There was another accomplice — a former operator who could see the penultimate tower from his house just outside Bordeaux. Francois and Joseph bribed the operator to transcribe the faulty characters with the stock exchange information and pass them on to the brothers. But how did the hack go undetected?

One of the semaphore signals included a backspace signal, which notified the transcriber to ignore the previous character. So the operator in Tours would introduce the erroneous character and then immediately use the backspace signal. The message with the stock exchange information would still reach Bordeaux, but wouldn’t show up in the official transcripts.

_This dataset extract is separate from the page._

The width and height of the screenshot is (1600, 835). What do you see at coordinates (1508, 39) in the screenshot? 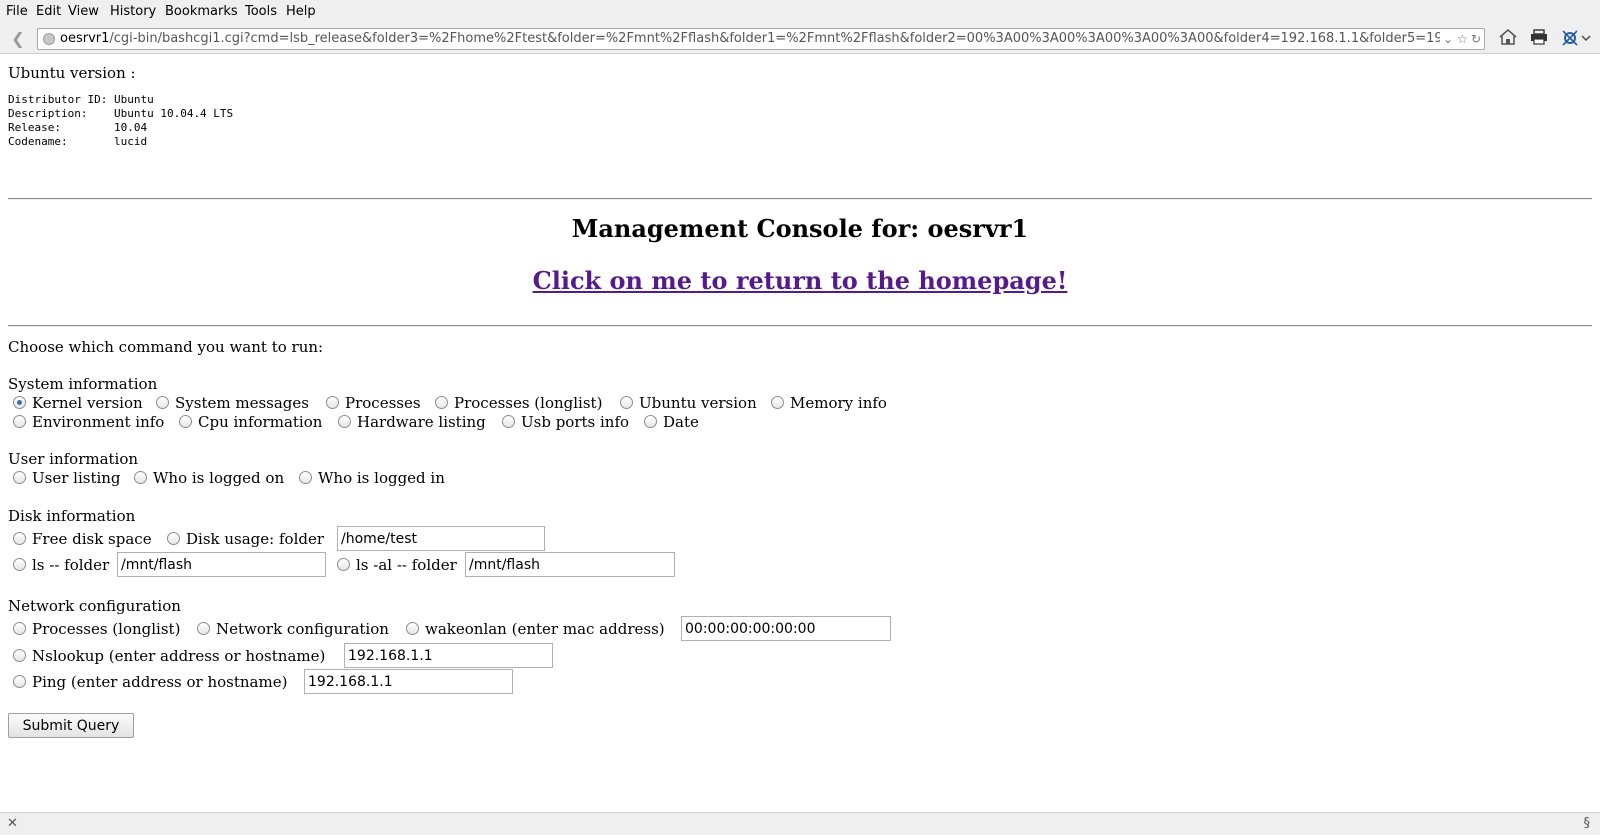
I see `home-icon` at bounding box center [1508, 39].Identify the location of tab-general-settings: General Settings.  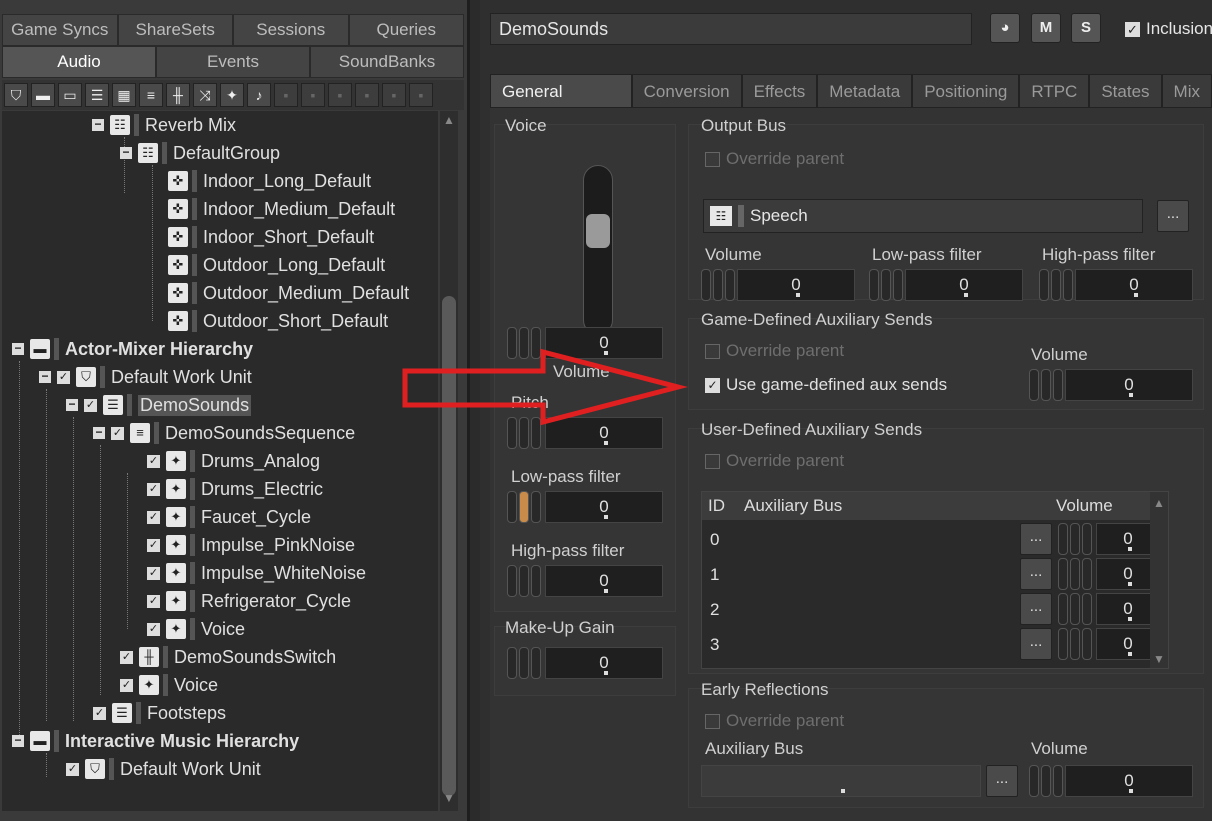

colored-package-travels-to-tours-enters-the-semaphore-network-reaches-the-brothers-but-doest-show-up-in-the-Bordeaux-transcripts

How the brothers were discovered

The plan worked — Francois and Joseph made a fortune by hacking the semaphore towers. They could get the news about the Paris stock exchange within hours, while everybody else in Bordeaux had to wait for the mail coach to arrive. But the scam couldn’t last forever.

Two years after the brothers started the world’s first Man-in-the-Middle attack on the communications network, the operator in Tours fell ill. On his deathbed, he tried to recruit his friend to take his place. Unfortunately for the Blancs, the friend had more of a conscience and turned them in to the authorities.

However, there were no laws at the time that Francois and Joseph could be prosecuted under for abusing the network, so the brothers went free. The government created laws soon after, however, to prevent anything like this from happening again. Though, as we know, it was definitely not the last attack against private networks!